Try it ▸
Beneath this line sits some data. Return only its lines from the one holding "Choose Run as administrator" through the one holding "Select the storage_config.yaml", inclusive, exactly, with the images removed.

Listed records ▸
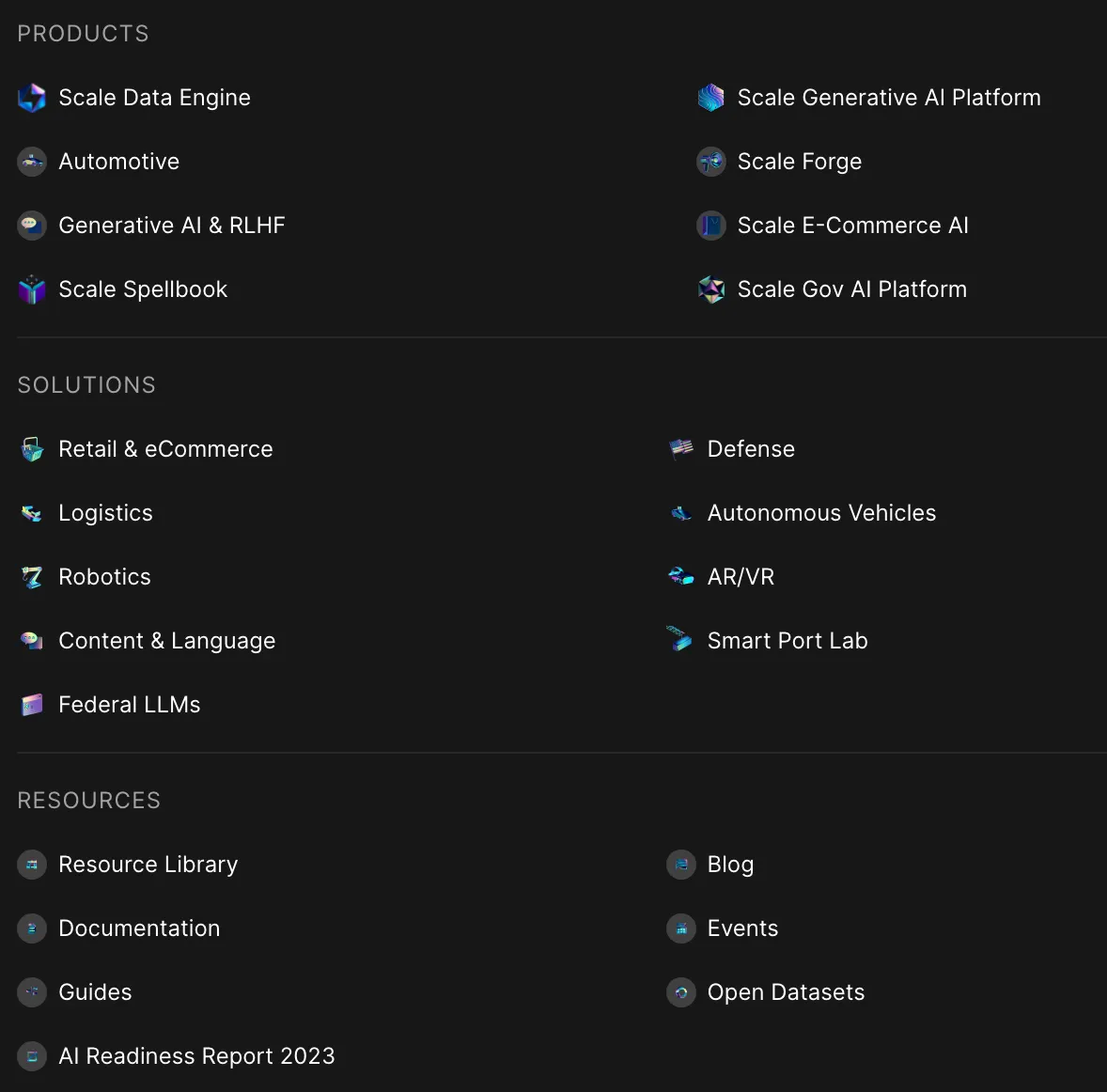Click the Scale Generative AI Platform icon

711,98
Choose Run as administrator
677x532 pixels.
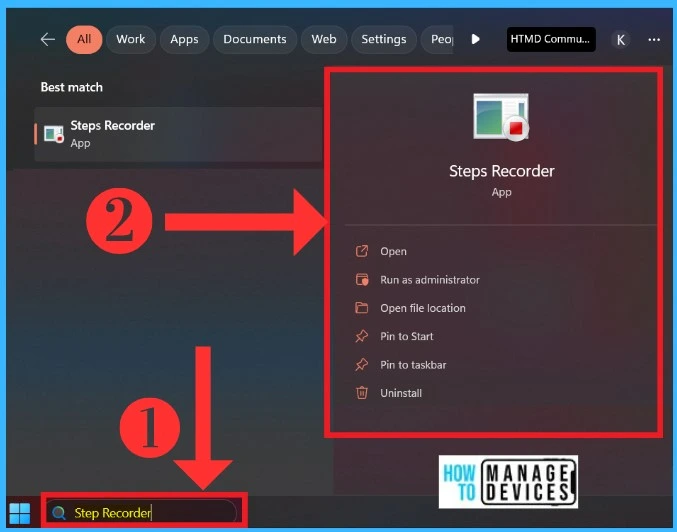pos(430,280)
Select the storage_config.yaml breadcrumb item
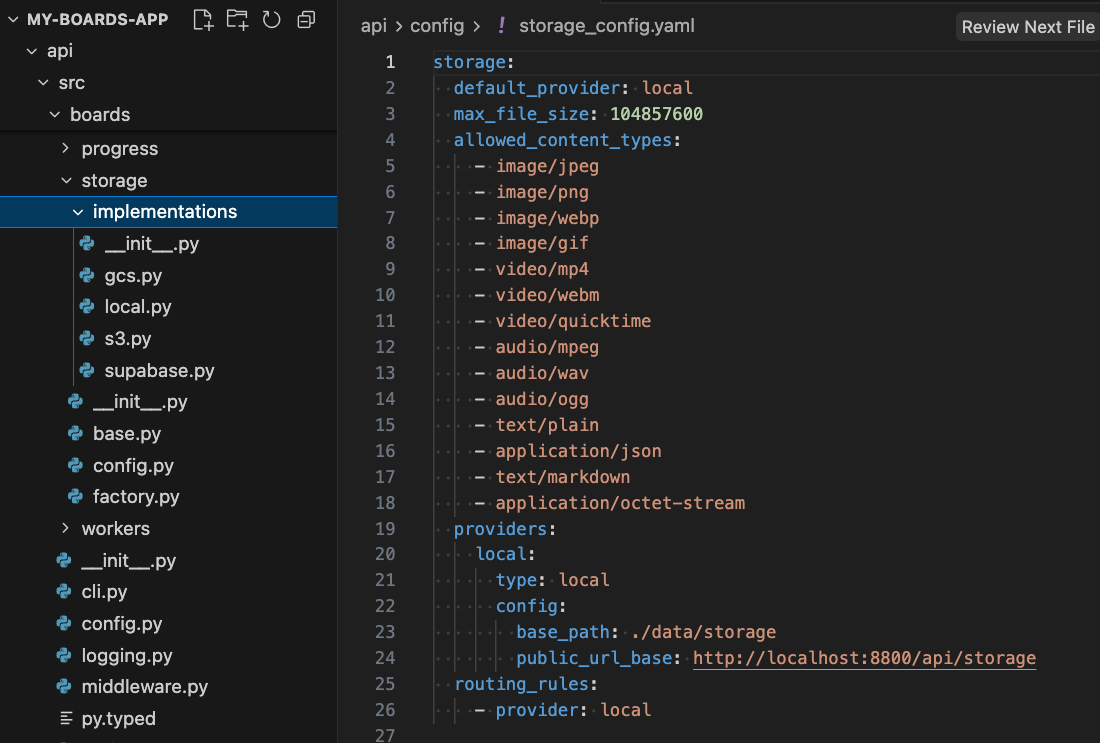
...
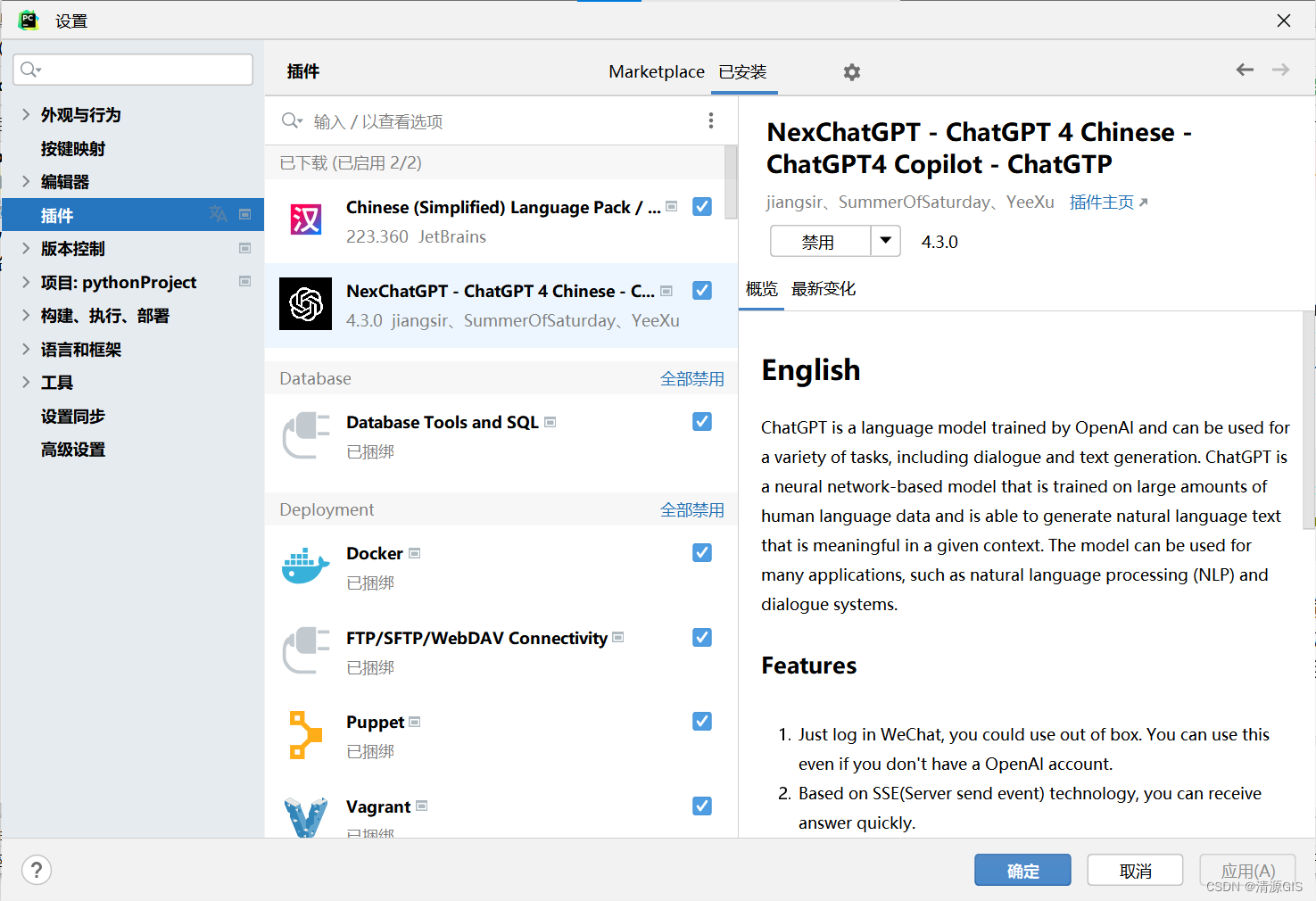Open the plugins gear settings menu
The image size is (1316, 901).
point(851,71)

Response area ▸
Choose Run as administrator
677x532 pixels.
pos(430,280)
Select the storage_config.yaml breadcrumb item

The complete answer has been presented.